Once we expose our process metrics, either the runtime/metrics package or our custom once, we want to store them and visualize them. An easy way to implement this is to use a Prometheus server to collect the metrics and store their values in the server store. Visualizing them can be done using Grafana, a server that supports the visualization of metrics with dashboards and panels from different sources (including Prometheus).

The architecture of such a setup is depicted in the diagram below:

Architecture to visualize process metrics

Another approach for instrumentation is to use Open Telemetry instrumentation libraries and the open telemetry collector agent. The agent can collect, process and ship the metrics to multiple backends.

The architecture is depicted in the diagram below:

Multiple Observability Tools Architecture

Visualization Using Prometheus UI

Once you install a Prometheus server, you can visualize the metrics based on Prometheus UI.

For example, let’s say that the Prometheus server is configured to poll the metrics from this address ‘localhost:2112/metrics’(the endpoint that our code exposes).

After running the Prometheus server and letting the server collect a few cycles of metrics, it would be possible to see current and past metrics with the use of Prometheus UI. In this example, you can see in the graph the “memory/classes/total” metric converted to the Prometheus valid name as “memory_classes_total.”

*Prometheus graph of memory/classes/total*

My Own Thoughts About Runtime Metrics and Process Static Configuration

The new runtime metric package provides an improvement in the way we expose Go process metrics.

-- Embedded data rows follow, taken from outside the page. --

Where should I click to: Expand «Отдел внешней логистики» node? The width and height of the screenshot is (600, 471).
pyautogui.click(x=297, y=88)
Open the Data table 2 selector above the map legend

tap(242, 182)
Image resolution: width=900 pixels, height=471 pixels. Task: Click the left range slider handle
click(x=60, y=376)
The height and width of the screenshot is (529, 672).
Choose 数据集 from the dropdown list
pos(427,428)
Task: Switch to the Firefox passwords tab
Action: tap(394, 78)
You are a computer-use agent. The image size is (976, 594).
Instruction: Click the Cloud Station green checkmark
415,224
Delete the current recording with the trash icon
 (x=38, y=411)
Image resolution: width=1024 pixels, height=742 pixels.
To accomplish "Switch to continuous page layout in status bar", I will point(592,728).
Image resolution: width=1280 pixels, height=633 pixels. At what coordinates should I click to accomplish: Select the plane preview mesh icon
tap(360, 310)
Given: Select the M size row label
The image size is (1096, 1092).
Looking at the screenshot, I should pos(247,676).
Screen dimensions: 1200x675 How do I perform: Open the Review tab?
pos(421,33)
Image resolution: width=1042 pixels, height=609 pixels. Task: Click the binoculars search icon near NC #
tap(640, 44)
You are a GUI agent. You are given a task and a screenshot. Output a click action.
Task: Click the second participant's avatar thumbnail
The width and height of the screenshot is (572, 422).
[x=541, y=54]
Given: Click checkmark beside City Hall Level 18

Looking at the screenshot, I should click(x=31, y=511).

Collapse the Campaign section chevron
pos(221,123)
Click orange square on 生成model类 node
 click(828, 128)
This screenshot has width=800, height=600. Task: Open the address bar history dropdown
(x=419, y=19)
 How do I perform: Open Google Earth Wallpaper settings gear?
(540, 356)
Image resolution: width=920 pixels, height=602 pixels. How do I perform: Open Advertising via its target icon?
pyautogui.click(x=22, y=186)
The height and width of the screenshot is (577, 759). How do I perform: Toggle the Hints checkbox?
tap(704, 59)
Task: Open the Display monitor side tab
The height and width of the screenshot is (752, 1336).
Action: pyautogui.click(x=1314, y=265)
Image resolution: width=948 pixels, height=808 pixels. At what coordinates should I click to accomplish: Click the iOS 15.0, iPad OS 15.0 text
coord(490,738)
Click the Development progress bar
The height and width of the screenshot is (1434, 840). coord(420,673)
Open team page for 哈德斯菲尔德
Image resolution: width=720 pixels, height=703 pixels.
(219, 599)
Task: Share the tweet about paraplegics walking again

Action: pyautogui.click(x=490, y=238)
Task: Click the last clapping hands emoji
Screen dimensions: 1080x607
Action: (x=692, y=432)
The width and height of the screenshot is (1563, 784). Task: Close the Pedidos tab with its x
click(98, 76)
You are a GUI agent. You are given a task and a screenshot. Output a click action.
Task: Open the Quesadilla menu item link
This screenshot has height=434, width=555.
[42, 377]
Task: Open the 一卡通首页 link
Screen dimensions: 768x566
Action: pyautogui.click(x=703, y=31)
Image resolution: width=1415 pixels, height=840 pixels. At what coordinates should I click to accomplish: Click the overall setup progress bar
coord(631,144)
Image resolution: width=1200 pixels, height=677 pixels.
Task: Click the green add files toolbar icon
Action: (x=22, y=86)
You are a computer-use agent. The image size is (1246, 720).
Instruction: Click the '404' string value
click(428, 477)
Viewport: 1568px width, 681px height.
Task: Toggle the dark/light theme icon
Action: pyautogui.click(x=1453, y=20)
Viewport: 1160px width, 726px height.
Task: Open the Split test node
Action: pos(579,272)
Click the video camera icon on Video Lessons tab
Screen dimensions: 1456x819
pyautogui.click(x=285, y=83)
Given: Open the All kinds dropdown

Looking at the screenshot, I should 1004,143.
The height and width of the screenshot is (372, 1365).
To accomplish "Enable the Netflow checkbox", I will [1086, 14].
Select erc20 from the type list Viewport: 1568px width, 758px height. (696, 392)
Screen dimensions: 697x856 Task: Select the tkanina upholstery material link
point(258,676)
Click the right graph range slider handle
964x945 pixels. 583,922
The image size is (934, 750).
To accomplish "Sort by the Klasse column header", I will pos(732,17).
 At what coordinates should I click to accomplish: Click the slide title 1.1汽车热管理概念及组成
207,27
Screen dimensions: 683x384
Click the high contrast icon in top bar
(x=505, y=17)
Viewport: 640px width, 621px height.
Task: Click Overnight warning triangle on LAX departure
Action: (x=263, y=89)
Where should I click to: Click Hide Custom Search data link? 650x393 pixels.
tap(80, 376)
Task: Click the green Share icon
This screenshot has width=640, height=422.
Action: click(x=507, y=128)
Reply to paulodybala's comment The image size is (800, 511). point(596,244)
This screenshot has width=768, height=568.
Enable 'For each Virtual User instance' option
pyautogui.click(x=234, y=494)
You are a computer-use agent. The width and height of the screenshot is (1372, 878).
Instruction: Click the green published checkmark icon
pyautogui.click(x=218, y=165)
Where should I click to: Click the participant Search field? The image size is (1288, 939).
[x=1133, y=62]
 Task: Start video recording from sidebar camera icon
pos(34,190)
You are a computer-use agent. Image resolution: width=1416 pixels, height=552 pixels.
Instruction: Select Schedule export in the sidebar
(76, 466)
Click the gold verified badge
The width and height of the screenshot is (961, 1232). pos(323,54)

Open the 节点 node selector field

They are now provided in a generic and comprehensive way, therefore enabling sending metrics without specifying explicitly the name of the metric. It is comprehensive because you can use the metadata on each metric that contains each type and help to convert it to the right type such as counter, gauge and histogram. This method is future proof for new metrics, without code changes from your part.

This example code shows how to consume the metrics from this package and how to integrate them with the Prometheus server or others using Open Telemetry Collector. Integrating to other monitoring servers such as nagios, datadog, influxdb should be similar.

A Shout Out to a Responsive Go Development Team

I had the opportunity to discuss additional metrics which are not available in this package (NumCgoCall, InUseBytes ) with the Go development team. I was delighted to discover that the team included these metrics in the next versions, and CPU metrics as well!

I would like to personally thank Sean Liao , Michael Knyszek, Russ Cox and others who participated in this effort for their responsive approach to the community’s needs.

During those discussions, the team shared their philosophy that this package should contain changing metrics that are not intended for static configuration such as Go Version, Max maximum number of CPUs (GOMaxPROCS), etc.

However, this generic approach of information with metadata is useful to static configuration parameters as well and may serve to identify issues such as misconfiguration, specific Go version gaps and more. I believe that if we expose them in a new package (for example runtime/config), it will serve to help to diagnose issues better, as the runtime metrics package does.